### PROMPT
Each line in the records below, from the one that contains "February 2015 (205, 702)" to the one that contains "20 (176, 131)", should be reproduced exactly, the first and last included.

[Records from a dataset]
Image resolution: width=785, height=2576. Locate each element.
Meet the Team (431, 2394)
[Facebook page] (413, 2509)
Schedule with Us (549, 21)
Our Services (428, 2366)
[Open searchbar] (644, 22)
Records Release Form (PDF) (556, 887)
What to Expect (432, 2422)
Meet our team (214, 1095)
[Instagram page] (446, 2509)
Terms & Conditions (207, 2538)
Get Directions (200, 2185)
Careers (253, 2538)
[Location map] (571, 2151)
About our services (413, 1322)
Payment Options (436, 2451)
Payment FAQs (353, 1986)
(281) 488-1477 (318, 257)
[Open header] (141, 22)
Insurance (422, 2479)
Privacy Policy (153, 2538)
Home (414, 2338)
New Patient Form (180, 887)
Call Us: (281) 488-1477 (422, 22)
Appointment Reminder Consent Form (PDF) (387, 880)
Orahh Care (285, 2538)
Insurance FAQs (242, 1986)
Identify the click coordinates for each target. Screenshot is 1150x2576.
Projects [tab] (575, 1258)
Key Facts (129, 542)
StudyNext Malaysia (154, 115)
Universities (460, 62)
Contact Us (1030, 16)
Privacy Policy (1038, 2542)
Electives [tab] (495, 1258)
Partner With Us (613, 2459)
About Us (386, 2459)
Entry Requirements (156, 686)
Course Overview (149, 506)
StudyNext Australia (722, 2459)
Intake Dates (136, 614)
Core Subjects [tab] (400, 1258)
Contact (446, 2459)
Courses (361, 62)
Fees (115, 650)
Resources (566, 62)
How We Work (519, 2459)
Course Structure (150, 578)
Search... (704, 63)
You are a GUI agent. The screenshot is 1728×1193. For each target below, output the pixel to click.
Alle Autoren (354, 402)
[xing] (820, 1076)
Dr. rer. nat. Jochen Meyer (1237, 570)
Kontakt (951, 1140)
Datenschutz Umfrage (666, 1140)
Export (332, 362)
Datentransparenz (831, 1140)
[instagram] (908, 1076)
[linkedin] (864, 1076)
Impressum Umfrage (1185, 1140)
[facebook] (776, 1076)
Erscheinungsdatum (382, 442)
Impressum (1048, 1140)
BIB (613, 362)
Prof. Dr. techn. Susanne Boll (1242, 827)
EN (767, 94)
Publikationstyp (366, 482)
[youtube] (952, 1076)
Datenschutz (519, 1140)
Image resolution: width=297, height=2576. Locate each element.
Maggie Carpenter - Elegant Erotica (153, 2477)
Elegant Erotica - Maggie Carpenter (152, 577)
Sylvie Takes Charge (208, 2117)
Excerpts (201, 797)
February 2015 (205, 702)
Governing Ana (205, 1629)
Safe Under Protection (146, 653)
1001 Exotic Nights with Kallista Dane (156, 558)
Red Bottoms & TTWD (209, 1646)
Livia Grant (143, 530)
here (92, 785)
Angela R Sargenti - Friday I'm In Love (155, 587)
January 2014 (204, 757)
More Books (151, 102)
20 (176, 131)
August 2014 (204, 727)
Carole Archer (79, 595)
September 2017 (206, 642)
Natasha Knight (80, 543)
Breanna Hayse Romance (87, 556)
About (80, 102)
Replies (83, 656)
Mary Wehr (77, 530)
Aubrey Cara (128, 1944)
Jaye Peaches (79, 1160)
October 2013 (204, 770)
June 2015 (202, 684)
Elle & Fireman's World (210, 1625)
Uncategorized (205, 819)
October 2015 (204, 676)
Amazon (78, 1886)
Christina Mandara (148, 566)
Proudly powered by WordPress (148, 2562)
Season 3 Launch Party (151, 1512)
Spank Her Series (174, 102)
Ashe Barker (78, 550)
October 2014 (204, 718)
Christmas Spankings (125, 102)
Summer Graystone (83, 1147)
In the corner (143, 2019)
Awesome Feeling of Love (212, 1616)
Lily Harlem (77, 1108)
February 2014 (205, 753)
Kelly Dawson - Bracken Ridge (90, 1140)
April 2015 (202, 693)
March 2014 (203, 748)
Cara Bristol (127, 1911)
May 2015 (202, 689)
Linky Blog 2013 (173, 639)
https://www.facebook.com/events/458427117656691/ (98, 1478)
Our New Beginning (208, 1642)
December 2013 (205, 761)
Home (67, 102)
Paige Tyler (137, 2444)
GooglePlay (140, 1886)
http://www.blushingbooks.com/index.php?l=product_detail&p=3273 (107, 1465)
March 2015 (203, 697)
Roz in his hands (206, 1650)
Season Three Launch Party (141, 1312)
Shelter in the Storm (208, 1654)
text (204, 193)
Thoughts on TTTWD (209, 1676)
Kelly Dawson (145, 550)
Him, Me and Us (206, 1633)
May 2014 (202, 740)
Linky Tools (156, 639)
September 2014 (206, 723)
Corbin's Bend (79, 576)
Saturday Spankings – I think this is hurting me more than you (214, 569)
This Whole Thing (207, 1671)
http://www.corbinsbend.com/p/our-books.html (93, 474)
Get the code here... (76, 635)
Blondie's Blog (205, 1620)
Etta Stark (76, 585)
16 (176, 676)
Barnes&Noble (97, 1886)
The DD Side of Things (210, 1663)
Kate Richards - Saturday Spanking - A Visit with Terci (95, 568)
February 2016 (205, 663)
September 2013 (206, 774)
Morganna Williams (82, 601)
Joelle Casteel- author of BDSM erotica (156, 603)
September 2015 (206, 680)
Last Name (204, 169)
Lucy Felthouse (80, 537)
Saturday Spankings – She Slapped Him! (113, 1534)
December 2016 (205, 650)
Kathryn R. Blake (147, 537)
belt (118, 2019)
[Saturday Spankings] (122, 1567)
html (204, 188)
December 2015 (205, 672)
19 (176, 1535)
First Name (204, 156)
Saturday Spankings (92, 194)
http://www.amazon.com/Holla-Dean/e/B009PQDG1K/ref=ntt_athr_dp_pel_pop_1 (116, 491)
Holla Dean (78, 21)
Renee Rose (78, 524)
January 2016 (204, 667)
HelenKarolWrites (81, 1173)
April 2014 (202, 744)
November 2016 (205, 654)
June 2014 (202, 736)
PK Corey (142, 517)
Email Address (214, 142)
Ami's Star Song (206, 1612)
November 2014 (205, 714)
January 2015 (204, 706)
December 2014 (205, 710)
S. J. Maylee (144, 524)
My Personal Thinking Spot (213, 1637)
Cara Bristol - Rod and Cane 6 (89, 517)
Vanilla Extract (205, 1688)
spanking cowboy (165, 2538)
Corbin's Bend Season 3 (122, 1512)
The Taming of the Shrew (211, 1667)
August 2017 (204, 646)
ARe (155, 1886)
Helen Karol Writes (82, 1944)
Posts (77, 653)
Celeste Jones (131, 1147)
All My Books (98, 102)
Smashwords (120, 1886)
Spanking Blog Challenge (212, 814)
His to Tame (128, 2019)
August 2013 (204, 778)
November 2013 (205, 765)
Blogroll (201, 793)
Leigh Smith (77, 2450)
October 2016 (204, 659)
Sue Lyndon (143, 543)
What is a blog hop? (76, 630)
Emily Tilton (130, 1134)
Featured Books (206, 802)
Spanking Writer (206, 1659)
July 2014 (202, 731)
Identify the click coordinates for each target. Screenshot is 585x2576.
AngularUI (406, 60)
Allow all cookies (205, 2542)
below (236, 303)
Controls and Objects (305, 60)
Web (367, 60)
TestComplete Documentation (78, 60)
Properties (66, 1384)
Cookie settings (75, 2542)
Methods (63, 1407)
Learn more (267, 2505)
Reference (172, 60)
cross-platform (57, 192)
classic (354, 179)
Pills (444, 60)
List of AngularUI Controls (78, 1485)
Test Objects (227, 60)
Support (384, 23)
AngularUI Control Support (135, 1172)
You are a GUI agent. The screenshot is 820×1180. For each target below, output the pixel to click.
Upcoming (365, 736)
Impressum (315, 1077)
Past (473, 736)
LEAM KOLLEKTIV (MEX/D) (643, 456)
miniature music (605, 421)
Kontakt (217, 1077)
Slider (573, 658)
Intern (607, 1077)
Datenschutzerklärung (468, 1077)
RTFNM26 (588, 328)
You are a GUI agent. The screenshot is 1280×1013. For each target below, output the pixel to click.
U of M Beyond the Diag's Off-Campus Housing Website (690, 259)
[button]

### ANSWER BOX
February 2015 (205, 702)
Governing Ana (205, 1629)
Safe Under Protection (146, 653)
1001 Exotic Nights with Kallista Dane (156, 558)
Red Bottoms & TTWD (209, 1646)
Livia Grant (143, 530)
here (92, 785)
Angela R Sargenti - Friday I'm In Love (155, 587)
January 2014 (204, 757)
More Books (151, 102)
20 (176, 131)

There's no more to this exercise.